* _EXERCISE DETAILS_:
Emit the entire listing verbatim.

*** Opening of EXERCISE INPUT ***

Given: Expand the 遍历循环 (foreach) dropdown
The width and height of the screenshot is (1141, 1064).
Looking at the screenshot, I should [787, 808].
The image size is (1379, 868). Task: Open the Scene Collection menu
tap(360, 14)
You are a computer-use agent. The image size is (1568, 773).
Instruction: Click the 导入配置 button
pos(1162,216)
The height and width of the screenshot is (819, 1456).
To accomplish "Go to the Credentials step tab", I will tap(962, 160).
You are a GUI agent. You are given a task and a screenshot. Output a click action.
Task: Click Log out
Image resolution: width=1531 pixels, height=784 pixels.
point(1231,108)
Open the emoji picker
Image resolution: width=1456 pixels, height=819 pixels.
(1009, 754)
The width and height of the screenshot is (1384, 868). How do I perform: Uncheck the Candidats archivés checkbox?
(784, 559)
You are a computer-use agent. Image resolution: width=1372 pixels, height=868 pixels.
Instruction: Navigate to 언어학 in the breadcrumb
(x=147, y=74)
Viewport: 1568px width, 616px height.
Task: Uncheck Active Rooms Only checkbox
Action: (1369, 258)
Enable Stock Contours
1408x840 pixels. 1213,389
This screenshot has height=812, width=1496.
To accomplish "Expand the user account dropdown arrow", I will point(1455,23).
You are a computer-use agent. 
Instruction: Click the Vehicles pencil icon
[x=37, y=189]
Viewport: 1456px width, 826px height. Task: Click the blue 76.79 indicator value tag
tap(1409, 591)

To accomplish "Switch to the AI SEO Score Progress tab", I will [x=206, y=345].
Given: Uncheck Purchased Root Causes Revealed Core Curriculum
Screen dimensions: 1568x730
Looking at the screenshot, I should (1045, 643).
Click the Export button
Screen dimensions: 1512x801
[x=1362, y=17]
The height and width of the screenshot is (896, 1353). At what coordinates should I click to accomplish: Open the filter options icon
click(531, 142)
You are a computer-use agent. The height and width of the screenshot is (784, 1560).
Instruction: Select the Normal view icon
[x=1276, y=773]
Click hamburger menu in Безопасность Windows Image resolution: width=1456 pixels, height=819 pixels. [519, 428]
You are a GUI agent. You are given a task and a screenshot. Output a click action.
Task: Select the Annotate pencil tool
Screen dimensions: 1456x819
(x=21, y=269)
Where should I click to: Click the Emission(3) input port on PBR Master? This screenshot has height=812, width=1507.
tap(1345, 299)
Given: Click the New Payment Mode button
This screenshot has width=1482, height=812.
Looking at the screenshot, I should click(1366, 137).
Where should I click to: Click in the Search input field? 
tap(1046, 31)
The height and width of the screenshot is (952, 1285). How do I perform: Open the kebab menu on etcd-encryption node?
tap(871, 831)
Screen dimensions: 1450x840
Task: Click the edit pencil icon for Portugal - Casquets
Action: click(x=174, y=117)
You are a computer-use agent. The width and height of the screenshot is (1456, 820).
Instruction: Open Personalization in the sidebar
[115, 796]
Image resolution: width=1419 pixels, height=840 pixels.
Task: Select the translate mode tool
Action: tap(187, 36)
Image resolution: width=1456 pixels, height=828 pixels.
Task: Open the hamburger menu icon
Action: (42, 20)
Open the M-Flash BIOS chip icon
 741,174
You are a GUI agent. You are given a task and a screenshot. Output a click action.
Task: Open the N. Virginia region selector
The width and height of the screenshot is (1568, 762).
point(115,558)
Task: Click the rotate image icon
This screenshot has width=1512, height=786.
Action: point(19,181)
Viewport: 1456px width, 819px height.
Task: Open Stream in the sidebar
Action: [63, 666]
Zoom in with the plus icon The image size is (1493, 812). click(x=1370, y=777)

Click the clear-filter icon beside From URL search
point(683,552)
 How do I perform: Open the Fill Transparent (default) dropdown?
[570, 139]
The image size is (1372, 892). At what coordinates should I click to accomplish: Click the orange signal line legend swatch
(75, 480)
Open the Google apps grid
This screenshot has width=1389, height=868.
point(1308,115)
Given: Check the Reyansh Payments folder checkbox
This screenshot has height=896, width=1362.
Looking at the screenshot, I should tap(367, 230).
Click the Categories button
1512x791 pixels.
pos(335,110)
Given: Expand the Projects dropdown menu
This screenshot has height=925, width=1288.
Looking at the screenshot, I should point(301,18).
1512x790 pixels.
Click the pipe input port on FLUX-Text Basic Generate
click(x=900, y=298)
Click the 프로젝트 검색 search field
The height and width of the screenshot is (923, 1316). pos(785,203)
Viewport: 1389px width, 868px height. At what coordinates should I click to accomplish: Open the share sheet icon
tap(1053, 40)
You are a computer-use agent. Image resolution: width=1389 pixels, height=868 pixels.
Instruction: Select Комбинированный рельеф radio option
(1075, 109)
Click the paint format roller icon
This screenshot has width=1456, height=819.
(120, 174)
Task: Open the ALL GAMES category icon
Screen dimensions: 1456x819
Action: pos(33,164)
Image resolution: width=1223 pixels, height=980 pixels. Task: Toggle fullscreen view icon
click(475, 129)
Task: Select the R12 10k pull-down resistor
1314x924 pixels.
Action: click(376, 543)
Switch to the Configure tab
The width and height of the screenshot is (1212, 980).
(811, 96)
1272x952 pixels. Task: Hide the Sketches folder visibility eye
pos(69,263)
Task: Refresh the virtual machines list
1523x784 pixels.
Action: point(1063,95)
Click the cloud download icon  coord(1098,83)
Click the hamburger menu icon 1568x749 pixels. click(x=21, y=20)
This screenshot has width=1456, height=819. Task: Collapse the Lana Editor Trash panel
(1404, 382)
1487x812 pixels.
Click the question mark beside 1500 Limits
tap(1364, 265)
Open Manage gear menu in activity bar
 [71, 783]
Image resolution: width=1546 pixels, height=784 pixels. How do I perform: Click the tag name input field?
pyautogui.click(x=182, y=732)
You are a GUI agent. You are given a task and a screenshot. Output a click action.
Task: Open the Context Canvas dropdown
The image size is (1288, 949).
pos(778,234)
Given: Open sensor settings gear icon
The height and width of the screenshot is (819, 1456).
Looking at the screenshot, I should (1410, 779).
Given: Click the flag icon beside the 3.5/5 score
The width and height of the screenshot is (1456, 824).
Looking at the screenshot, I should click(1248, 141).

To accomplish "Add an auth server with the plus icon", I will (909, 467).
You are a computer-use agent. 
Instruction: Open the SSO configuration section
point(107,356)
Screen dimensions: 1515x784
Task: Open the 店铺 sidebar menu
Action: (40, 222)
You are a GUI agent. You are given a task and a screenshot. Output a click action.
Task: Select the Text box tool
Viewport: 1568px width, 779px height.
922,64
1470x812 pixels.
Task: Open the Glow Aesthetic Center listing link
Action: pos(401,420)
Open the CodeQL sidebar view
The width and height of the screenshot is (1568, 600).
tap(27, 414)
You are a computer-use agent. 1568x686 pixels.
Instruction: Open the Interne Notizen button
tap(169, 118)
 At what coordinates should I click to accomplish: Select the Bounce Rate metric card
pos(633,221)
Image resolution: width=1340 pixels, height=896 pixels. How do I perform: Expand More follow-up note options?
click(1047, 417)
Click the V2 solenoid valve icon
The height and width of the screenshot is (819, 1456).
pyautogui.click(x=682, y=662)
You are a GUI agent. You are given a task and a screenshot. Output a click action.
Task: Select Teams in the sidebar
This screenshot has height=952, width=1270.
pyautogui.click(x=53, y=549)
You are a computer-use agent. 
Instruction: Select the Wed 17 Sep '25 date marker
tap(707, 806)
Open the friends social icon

*** Close of EXERCISE INPUT ***

* _TASK ANSWER_:
Given: Expand the 遍历循环 (foreach) dropdown
The width and height of the screenshot is (1141, 1064).
Looking at the screenshot, I should [787, 808].
The image size is (1379, 868). Task: Open the Scene Collection menu
tap(360, 14)
You are a computer-use agent. The image size is (1568, 773).
Instruction: Click the 导入配置 button
pos(1162,216)
The height and width of the screenshot is (819, 1456).
To accomplish "Go to the Credentials step tab", I will tap(962, 160).
You are a GUI agent. You are given a task and a screenshot. Output a click action.
Task: Click Log out
Image resolution: width=1531 pixels, height=784 pixels.
point(1231,108)
Open the emoji picker
Image resolution: width=1456 pixels, height=819 pixels.
(1009, 754)
The width and height of the screenshot is (1384, 868). How do I perform: Uncheck the Candidats archivés checkbox?
(784, 559)
You are a computer-use agent. Image resolution: width=1372 pixels, height=868 pixels.
Instruction: Navigate to 언어학 in the breadcrumb
(x=147, y=74)
Viewport: 1568px width, 616px height.
Task: Uncheck Active Rooms Only checkbox
Action: (1369, 258)
Enable Stock Contours
1408x840 pixels. 1213,389
This screenshot has height=812, width=1496.
To accomplish "Expand the user account dropdown arrow", I will point(1455,23).
You are a computer-use agent. 
Instruction: Click the Vehicles pencil icon
[x=37, y=189]
Viewport: 1456px width, 826px height. Task: Click the blue 76.79 indicator value tag
tap(1409, 591)

To accomplish "Switch to the AI SEO Score Progress tab", I will [x=206, y=345].
Given: Uncheck Purchased Root Causes Revealed Core Curriculum
Screen dimensions: 1568x730
Looking at the screenshot, I should (1045, 643).
Click the Export button
Screen dimensions: 1512x801
[x=1362, y=17]
The height and width of the screenshot is (896, 1353). At what coordinates should I click to accomplish: Open the filter options icon
click(531, 142)
You are a computer-use agent. The height and width of the screenshot is (784, 1560).
Instruction: Select the Normal view icon
[x=1276, y=773]
Click hamburger menu in Безопасность Windows Image resolution: width=1456 pixels, height=819 pixels. [519, 428]
You are a GUI agent. You are given a task and a screenshot. Output a click action.
Task: Select the Annotate pencil tool
Screen dimensions: 1456x819
(x=21, y=269)
Where should I click to: Click the Emission(3) input port on PBR Master? This screenshot has height=812, width=1507.
tap(1345, 299)
Given: Click the New Payment Mode button
This screenshot has width=1482, height=812.
Looking at the screenshot, I should click(1366, 137).
Where should I click to: Click in the Search input field? 
tap(1046, 31)
The height and width of the screenshot is (952, 1285). How do I perform: Open the kebab menu on etcd-encryption node?
tap(871, 831)
Screen dimensions: 1450x840
Task: Click the edit pencil icon for Portugal - Casquets
Action: click(x=174, y=117)
You are a computer-use agent. The width and height of the screenshot is (1456, 820).
Instruction: Open Personalization in the sidebar
[115, 796]
Image resolution: width=1419 pixels, height=840 pixels.
Task: Select the translate mode tool
Action: tap(187, 36)
Image resolution: width=1456 pixels, height=828 pixels.
Task: Open the hamburger menu icon
Action: (42, 20)
Open the M-Flash BIOS chip icon
 741,174
You are a GUI agent. You are given a task and a screenshot. Output a click action.
Task: Open the N. Virginia region selector
The width and height of the screenshot is (1568, 762).
point(115,558)
Task: Click the rotate image icon
This screenshot has width=1512, height=786.
Action: point(19,181)
Viewport: 1456px width, 819px height.
Task: Open Stream in the sidebar
Action: [63, 666]
Zoom in with the plus icon The image size is (1493, 812). click(x=1370, y=777)

Click the clear-filter icon beside From URL search
point(683,552)
 How do I perform: Open the Fill Transparent (default) dropdown?
[570, 139]
The image size is (1372, 892). At what coordinates should I click to accomplish: Click the orange signal line legend swatch
(75, 480)
Open the Google apps grid
This screenshot has width=1389, height=868.
point(1308,115)
Given: Check the Reyansh Payments folder checkbox
This screenshot has height=896, width=1362.
Looking at the screenshot, I should tap(367, 230).
Click the Categories button
1512x791 pixels.
pos(335,110)
Given: Expand the Projects dropdown menu
This screenshot has height=925, width=1288.
Looking at the screenshot, I should point(301,18).
1512x790 pixels.
Click the pipe input port on FLUX-Text Basic Generate
click(x=900, y=298)
Click the 프로젝트 검색 search field
The height and width of the screenshot is (923, 1316). pos(785,203)
Viewport: 1389px width, 868px height. At what coordinates should I click to accomplish: Open the share sheet icon
tap(1053, 40)
You are a computer-use agent. Image resolution: width=1389 pixels, height=868 pixels.
Instruction: Select Комбинированный рельеф radio option
(1075, 109)
Click the paint format roller icon
This screenshot has width=1456, height=819.
(120, 174)
Task: Open the ALL GAMES category icon
Screen dimensions: 1456x819
Action: pos(33,164)
Image resolution: width=1223 pixels, height=980 pixels. Task: Toggle fullscreen view icon
click(475, 129)
Task: Select the R12 10k pull-down resistor
1314x924 pixels.
Action: click(376, 543)
Switch to the Configure tab
The width and height of the screenshot is (1212, 980).
(811, 96)
1272x952 pixels. Task: Hide the Sketches folder visibility eye
pos(69,263)
Task: Refresh the virtual machines list
1523x784 pixels.
Action: point(1063,95)
Click the cloud download icon  coord(1098,83)
Click the hamburger menu icon 1568x749 pixels. click(x=21, y=20)
This screenshot has width=1456, height=819. Task: Collapse the Lana Editor Trash panel
(1404, 382)
1487x812 pixels.
Click the question mark beside 1500 Limits
tap(1364, 265)
Open Manage gear menu in activity bar
 [71, 783]
Image resolution: width=1546 pixels, height=784 pixels. How do I perform: Click the tag name input field?
pyautogui.click(x=182, y=732)
You are a GUI agent. You are given a task and a screenshot. Output a click action.
Task: Open the Context Canvas dropdown
The image size is (1288, 949).
pos(778,234)
Given: Open sensor settings gear icon
The height and width of the screenshot is (819, 1456).
Looking at the screenshot, I should (1410, 779).
Given: Click the flag icon beside the 3.5/5 score
The width and height of the screenshot is (1456, 824).
Looking at the screenshot, I should click(1248, 141).

To accomplish "Add an auth server with the plus icon", I will (909, 467).
You are a computer-use agent. 
Instruction: Open the SSO configuration section
point(107,356)
Screen dimensions: 1515x784
Task: Open the 店铺 sidebar menu
Action: (40, 222)
You are a GUI agent. You are given a task and a screenshot. Output a click action.
Task: Select the Text box tool
Viewport: 1568px width, 779px height.
922,64
1470x812 pixels.
Task: Open the Glow Aesthetic Center listing link
Action: pos(401,420)
Open the CodeQL sidebar view
The width and height of the screenshot is (1568, 600).
tap(27, 414)
You are a computer-use agent. 1568x686 pixels.
Instruction: Open the Interne Notizen button
tap(169, 118)
 At what coordinates should I click to accomplish: Select the Bounce Rate metric card
pos(633,221)
Image resolution: width=1340 pixels, height=896 pixels. How do I perform: Expand More follow-up note options?
click(1047, 417)
Click the V2 solenoid valve icon
The height and width of the screenshot is (819, 1456).
pyautogui.click(x=682, y=662)
You are a GUI agent. You are given a task and a screenshot. Output a click action.
Task: Select Teams in the sidebar
This screenshot has height=952, width=1270.
pyautogui.click(x=53, y=549)
You are a computer-use agent. 
Instruction: Select the Wed 17 Sep '25 date marker
tap(707, 806)
Open the friends social icon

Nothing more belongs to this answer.